(Stored records)
=======
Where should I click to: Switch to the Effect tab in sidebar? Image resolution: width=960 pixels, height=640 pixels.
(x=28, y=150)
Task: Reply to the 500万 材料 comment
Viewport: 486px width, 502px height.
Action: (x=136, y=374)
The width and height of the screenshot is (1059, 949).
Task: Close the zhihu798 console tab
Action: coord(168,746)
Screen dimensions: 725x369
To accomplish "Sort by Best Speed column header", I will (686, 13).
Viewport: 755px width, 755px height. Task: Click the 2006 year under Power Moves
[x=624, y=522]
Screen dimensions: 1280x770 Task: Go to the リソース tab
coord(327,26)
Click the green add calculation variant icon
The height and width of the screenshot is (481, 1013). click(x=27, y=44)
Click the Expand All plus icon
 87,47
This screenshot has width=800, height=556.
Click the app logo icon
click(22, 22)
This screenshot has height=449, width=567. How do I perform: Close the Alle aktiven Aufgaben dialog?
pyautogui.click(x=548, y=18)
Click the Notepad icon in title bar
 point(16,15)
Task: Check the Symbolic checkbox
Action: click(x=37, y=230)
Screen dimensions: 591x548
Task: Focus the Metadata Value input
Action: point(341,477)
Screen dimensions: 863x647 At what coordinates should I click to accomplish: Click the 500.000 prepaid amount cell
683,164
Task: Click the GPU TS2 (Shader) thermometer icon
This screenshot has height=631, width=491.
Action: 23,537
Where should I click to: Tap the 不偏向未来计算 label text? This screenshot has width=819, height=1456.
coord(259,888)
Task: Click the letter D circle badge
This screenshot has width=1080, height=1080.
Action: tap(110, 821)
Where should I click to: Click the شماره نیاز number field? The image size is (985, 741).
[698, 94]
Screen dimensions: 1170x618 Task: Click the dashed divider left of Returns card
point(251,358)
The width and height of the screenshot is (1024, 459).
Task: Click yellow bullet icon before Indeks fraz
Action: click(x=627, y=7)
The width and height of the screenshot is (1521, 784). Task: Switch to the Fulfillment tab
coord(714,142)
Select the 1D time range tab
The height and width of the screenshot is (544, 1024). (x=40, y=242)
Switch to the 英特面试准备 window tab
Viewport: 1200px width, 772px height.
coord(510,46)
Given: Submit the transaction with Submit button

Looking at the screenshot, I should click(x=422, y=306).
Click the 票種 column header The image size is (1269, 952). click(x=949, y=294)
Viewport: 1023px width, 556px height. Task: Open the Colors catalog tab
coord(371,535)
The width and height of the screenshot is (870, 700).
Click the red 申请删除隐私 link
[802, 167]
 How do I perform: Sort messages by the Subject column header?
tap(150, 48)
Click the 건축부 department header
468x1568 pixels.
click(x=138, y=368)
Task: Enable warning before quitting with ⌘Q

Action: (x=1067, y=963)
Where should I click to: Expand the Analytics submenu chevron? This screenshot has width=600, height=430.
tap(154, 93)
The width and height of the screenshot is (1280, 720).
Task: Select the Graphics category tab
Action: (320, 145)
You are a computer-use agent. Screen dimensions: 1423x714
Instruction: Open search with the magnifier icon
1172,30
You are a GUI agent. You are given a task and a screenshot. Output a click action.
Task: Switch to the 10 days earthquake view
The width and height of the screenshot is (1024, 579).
=======
- **WORK INSTRUCTIONS**:
Whenever a line above has the word "agent" in it, copy that line.

- **RESULT OF THE EXERCISE**:
You are a computer-use agent. Screen dimensions: 1423x714
You are a GUI agent. You are given a task and a screenshot. Output a click action.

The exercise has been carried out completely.